Compared with traffic engineers’ traditional focus on moving many cars as fast as possible, adoption of a “Complete Streets” policy at the state or local level is a huge improvement. Designing streets to serve all modes and all types of users within those modes turns out to create a safer and more movement-efficient transportation system for everyone – including fewer car accidents and injuries!
(The key reason is that while a well-designed multi-modal road doesn’t significantly reduce car throughput – the number of cars passing through a stretch of pavement in a given time period – the presence of different kinds of users and the narrower lanes lead drivers to feel more comfortable going at lower speeds. Meaning, as my mother used to say, that there is less “racing to the next red light.” And slower speeds equal fewer injuries – for everyone.)

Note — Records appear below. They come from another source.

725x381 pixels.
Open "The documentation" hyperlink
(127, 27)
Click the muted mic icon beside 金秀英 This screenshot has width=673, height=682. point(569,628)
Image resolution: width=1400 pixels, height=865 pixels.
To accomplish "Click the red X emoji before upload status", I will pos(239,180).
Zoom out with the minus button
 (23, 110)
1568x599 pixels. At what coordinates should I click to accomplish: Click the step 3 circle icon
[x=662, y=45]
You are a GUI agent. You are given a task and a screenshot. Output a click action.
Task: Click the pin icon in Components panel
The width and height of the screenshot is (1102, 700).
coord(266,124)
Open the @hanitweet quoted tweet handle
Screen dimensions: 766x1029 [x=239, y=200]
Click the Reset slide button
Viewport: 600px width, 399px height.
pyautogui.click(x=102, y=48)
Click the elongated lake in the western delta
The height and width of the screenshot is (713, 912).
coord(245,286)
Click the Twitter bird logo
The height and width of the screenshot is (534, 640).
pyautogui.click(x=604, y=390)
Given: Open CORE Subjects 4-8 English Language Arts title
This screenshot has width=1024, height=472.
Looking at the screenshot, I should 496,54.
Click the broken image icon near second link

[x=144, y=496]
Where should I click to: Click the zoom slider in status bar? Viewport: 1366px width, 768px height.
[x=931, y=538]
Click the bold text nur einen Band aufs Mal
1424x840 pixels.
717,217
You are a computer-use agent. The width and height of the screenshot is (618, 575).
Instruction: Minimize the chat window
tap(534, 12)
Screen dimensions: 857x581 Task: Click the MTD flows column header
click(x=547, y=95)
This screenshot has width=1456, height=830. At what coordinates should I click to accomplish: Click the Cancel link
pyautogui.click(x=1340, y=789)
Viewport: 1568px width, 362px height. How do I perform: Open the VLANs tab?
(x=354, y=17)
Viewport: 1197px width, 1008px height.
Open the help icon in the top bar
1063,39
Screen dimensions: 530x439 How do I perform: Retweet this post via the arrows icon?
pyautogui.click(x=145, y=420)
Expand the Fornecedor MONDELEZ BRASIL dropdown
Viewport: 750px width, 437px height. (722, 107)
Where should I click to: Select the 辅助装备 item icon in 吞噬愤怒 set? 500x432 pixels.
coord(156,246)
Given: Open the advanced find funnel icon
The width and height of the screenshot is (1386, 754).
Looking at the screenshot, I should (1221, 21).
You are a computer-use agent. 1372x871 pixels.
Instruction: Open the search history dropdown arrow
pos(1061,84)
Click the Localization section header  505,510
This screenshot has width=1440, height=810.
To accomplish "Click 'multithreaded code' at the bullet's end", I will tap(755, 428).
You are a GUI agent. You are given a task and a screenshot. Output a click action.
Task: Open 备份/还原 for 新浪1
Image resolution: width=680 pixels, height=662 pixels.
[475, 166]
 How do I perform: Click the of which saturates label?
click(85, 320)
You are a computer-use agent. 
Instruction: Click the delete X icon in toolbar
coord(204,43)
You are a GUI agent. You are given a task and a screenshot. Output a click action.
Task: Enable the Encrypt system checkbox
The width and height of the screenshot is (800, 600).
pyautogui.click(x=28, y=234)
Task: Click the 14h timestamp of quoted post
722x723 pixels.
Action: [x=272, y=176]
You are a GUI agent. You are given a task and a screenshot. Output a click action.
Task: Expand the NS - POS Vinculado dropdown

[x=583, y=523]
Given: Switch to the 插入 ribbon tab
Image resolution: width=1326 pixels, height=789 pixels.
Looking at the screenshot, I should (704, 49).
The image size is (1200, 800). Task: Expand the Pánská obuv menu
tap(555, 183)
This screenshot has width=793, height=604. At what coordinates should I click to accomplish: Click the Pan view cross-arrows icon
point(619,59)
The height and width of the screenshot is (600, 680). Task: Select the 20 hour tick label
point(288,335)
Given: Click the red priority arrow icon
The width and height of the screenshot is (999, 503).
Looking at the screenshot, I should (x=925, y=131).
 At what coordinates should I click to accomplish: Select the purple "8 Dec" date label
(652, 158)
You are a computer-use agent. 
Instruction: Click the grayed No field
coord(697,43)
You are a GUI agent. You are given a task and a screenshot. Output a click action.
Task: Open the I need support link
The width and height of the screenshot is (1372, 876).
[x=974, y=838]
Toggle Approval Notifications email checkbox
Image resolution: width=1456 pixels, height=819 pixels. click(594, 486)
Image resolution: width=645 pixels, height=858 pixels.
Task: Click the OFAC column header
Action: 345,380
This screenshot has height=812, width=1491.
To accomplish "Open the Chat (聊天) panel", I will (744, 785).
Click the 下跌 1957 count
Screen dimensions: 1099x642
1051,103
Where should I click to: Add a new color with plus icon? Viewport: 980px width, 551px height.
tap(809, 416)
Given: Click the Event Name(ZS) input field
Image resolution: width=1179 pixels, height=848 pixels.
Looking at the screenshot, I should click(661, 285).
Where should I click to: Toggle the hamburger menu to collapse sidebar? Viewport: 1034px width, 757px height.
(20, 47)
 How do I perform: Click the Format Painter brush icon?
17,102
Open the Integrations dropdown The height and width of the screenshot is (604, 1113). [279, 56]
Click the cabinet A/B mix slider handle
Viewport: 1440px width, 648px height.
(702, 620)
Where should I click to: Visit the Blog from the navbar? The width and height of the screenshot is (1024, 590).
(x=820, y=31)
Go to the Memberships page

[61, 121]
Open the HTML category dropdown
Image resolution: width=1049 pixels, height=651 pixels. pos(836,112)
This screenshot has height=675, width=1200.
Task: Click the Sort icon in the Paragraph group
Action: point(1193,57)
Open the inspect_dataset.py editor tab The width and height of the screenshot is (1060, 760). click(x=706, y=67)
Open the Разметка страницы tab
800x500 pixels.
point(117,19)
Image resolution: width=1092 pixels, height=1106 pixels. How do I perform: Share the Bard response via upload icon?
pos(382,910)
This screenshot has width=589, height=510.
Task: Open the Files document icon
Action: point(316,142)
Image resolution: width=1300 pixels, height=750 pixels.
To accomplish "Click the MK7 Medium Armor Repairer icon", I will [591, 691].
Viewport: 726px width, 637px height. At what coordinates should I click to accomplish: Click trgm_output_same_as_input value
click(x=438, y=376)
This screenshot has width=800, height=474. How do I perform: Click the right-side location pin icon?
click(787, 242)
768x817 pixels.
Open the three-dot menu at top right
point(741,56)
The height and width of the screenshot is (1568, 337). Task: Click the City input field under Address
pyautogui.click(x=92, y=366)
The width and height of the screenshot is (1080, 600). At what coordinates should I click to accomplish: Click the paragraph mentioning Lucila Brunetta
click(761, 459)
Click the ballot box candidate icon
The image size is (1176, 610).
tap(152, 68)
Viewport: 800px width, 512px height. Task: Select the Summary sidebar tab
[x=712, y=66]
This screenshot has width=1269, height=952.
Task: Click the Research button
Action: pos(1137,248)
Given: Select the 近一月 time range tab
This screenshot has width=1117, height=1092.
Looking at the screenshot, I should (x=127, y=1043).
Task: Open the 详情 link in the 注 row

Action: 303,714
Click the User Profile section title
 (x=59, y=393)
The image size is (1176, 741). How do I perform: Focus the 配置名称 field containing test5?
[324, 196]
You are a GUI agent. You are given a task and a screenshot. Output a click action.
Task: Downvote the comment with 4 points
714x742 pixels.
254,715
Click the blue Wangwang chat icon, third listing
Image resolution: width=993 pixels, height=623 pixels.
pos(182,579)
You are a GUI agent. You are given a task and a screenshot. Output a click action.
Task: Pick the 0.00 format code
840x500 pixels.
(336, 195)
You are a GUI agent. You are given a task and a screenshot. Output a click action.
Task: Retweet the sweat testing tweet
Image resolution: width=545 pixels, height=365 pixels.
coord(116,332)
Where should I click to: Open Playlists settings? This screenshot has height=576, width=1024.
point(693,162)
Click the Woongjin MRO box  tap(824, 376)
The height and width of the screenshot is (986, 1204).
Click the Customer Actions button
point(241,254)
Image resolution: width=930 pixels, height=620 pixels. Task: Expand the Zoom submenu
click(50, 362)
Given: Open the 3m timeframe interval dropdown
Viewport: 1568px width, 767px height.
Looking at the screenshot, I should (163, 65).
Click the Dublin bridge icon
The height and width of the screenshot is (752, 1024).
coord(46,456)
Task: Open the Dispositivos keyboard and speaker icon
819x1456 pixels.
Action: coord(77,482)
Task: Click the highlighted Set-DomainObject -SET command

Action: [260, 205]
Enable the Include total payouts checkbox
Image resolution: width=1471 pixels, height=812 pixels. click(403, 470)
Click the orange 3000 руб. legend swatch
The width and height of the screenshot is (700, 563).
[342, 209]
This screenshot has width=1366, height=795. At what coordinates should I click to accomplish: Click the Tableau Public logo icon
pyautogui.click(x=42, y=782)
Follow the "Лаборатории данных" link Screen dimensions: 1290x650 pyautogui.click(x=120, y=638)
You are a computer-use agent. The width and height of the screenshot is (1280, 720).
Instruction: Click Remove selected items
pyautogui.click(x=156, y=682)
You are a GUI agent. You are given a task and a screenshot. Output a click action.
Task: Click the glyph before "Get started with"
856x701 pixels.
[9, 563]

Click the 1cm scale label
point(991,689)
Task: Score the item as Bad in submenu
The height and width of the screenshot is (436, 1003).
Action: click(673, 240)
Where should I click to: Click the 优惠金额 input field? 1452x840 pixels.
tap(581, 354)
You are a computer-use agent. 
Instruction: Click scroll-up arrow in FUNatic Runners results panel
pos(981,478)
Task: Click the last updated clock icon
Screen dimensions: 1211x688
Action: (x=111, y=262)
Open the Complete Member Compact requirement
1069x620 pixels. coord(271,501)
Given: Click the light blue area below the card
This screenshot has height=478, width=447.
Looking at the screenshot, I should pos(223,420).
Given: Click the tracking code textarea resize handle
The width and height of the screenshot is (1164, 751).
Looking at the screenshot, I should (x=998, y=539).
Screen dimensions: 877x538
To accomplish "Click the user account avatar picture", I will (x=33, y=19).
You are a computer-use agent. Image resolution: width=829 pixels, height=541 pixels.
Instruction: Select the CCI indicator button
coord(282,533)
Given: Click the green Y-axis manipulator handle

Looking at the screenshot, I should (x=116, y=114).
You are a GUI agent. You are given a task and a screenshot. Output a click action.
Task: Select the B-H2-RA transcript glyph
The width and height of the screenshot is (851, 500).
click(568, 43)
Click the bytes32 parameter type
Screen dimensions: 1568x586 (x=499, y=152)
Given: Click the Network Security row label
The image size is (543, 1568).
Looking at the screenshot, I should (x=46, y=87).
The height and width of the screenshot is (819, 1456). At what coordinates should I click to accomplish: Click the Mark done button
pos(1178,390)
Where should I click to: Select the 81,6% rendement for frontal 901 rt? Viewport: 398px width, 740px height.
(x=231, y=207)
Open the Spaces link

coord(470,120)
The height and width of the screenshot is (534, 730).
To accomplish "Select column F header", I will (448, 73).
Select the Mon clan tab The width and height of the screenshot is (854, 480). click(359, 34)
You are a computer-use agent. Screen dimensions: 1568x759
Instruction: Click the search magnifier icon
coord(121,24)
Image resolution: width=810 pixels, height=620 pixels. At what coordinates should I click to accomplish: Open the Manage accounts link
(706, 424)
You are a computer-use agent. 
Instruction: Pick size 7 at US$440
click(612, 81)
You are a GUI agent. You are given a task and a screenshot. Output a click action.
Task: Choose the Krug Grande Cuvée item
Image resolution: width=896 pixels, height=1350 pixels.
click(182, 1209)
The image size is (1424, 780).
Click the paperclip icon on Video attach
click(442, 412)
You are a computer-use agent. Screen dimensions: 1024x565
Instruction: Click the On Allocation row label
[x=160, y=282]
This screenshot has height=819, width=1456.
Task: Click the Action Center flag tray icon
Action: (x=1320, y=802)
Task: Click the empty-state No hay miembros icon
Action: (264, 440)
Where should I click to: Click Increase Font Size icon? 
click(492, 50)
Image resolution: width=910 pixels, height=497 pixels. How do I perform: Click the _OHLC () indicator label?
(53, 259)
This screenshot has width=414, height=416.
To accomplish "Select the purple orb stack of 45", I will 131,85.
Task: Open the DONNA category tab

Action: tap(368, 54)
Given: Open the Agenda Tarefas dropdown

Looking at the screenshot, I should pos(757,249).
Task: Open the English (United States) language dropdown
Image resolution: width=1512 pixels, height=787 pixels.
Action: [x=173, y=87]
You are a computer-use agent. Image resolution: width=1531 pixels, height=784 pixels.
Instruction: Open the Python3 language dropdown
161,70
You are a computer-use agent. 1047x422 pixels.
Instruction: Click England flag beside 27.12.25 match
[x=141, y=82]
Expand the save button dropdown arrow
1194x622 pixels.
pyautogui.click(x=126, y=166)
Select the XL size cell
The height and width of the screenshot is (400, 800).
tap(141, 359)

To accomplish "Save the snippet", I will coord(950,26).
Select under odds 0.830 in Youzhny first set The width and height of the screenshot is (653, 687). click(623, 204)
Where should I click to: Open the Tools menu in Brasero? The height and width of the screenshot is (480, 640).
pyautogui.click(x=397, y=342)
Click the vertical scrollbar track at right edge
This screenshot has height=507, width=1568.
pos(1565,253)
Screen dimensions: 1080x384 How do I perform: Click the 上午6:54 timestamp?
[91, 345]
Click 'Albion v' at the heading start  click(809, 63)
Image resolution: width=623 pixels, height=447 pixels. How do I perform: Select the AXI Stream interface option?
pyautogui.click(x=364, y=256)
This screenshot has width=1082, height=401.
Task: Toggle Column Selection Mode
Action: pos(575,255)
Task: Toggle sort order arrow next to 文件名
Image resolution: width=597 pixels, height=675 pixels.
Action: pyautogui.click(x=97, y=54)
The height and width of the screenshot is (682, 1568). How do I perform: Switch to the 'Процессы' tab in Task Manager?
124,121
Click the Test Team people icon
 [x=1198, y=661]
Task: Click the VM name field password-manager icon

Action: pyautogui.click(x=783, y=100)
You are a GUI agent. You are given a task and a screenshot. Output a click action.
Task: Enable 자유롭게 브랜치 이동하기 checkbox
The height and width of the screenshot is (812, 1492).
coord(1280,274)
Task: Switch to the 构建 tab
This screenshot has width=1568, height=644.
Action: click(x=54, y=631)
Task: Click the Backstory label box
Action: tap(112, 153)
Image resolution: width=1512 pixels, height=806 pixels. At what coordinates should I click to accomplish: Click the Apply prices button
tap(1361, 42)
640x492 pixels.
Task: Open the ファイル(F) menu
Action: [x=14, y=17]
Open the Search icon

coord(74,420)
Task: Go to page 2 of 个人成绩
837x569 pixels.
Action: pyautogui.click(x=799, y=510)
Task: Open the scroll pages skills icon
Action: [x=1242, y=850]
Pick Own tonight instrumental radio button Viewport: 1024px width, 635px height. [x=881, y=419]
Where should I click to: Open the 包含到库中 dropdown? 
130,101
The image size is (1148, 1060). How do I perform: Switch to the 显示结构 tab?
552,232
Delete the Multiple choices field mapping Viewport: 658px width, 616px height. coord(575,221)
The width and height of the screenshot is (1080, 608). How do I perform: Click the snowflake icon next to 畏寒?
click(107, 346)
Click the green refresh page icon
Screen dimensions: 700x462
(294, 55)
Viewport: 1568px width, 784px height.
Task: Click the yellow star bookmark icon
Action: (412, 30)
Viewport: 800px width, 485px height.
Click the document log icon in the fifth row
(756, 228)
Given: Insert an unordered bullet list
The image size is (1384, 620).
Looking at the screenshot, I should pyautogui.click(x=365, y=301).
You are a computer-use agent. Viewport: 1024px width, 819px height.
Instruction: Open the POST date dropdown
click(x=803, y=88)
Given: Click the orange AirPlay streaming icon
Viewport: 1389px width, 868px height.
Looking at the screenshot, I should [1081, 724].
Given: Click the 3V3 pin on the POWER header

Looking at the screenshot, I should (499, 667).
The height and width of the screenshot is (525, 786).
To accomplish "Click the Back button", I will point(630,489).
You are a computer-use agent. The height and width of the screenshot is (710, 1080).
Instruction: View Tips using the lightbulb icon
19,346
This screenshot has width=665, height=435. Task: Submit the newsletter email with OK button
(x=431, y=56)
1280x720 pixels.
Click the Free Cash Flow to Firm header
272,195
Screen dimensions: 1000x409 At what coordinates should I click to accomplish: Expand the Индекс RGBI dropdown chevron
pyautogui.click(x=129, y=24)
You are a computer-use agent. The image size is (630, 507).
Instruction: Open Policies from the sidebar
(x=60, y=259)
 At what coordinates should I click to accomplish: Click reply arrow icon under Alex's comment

But going from policy to reality requires several additional steps. First, traffic engineers need to learn how to design a complete street – which requires an unsettling change from what they were once taught was best practice and what they’ve been required to do for their entire previous career. Second, the design, approval, and construction processes need to be changed so that creating Complete Streets is the default approach in every project, with exceptions allowed only after high level approval for very limited and documented reasons. Third, transportation agencies and governmental oversight groups need to set up meaningful accountability systems so that people at every level involved in road construction are held accountable for the final results. Finally, in Massachusetts, where Complete Streets already is a state policy (as expressed in the 2009 Transportation Act that created MassDOT and in the state’s Highway Design Guidelines) the state needs to use all its leverage and power to get municipalities to move in the same direction despite their official exemption from Highway Design Guidelines for local projects funded under Chapter 90.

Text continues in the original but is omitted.